# Passage
==================================================

The Interview with Mr. Jeremy Clyde

"Gessler" (with some helpful commentary from Mr. Chad Stuart)

 

 

September 2014

 

 

by Laurel

 

Recently I had the pleasure of interviewing Jeremy Clyde, who in the 1980s kept us brilliantly entertained as the man we love to hate, Hermann Gessler. As most Crossbow fans will know, Jeremy Clyde is not only an actor, but is also half of the singing duo Chad & Jeremy, who became famous as part of the British Invasion of the 1960s, and it was during a Chad & Jeremy concert tour that I was given the opportunity to interview Mr. Clyde.

This was doubly fortunate since Chad Stuart, the other half of the duo, also just happened to be in the first episode of Crossbow, as the prince whose demand for entertainment brought about the famous apple incident, and I was hoping to get a few comments from him. The concert was at the Barns at Wolf Trap in northern Virginia near Washington, D.C. It is also, incidentally, Chad & Jeremy's favourite concert venue. We met backstage before the show in a busy green room. Jeremy is very charming and has a relaxed manner that makes it very easy to talk to him and we sat down for an informal little chat while Chad wandered in and out of the room getting ready for the show.

 

Jeremy had fond memories of working on Crossbow and talked enthusiastically about how much fun he had with the more action-packed aspects of playing Gessler... sometimes too much fun.

 

I'd ridden in my childhood and all that, so I had the most marvellous time. I was given a stunt horse, one of the finest animals ever ridden and the most highly-strung beast. Then I went mad with the stunt guys. We just thundered all over the place and there was a huge row because I was a leading player in the piece and had I fallen off the horse- I was doing some extraordinarily dangerous things...  I was sort of grounded: “he’s not to ride those horses and he’s not to do those things with the stunts.” So I had to stop and I was having such fun.

 

When you're eight or eleven or something and you want to be an actor, what you think acting is about is taking a sword and going “have at you my liege” and thundering about on horses and castles and stunts and fun! I just couldn't believe it, it was everything I'd ever wanted when I was a child. That’s why I behaved so badly and rushed and did all the stunts and went mad, because I just became this boy again... it was great!

 

Crossbow was filmed at a number of historic locations in France. I asked him if he enjoyed that bit.

 

Yes, please! And I'd like to do it again. Three summers in France, are you kidding? I saw some wonderful places in France, places up in the Pays des Volcans, which is the volcanic park up in the Auvergne. Places tourists don't go and ancient castles that people don't visit... We filmed at Annecy, which is near the Swiss border. The lakes there are beautiful.

==================================================

# Given material
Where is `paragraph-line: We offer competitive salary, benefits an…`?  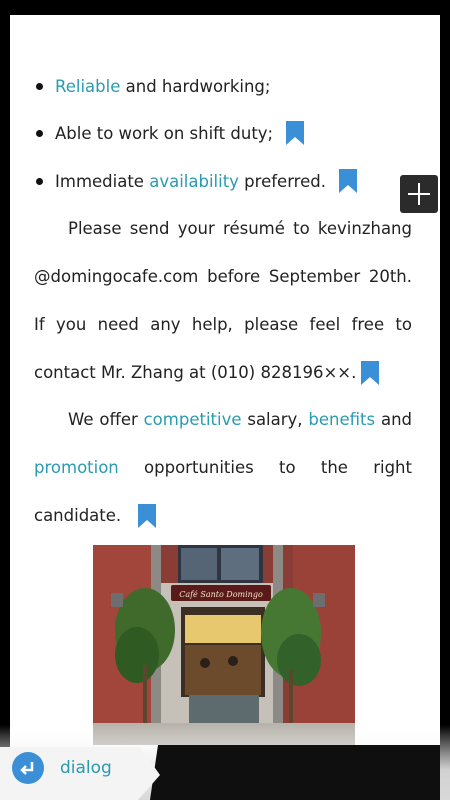 paragraph-line: We offer competitive salary, benefits an… is located at coordinates (223, 420).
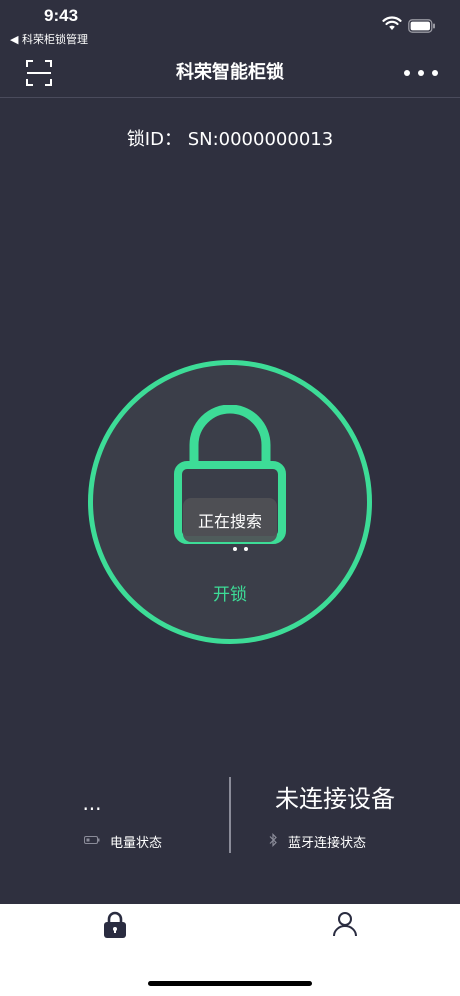 Image resolution: width=460 pixels, height=996 pixels. I want to click on unlock-label: 开锁, so click(230, 595).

==================================================

# Activities
1. In the Crossbow interview, where was the Chad & Jeremy concert held?
2. Please rewrite everything in the Crossbow interview from "When you're eight" down to "enjoyed that bit.", putting "fight scenes" wherever "stunts" appears.

# List of solutions
1. At the Barns at Wolf Trap in northern Virginia, near Washington, D.C.

2.
When you're eight or eleven or something and you want to be an actor, what you think acting is about is taking a sword and going “have at you my liege” and thundering about on horses and castles and fight scenes and fun! I just couldn't believe it, it was everything I'd ever wanted when I was a child. That’s why I behaved so badly and rushed and did all the fight scenes and went mad, because I just became this boy again... it was great!

 

Crossbow was filmed at a number of historic locations in France. I asked him if he enjoyed that bit.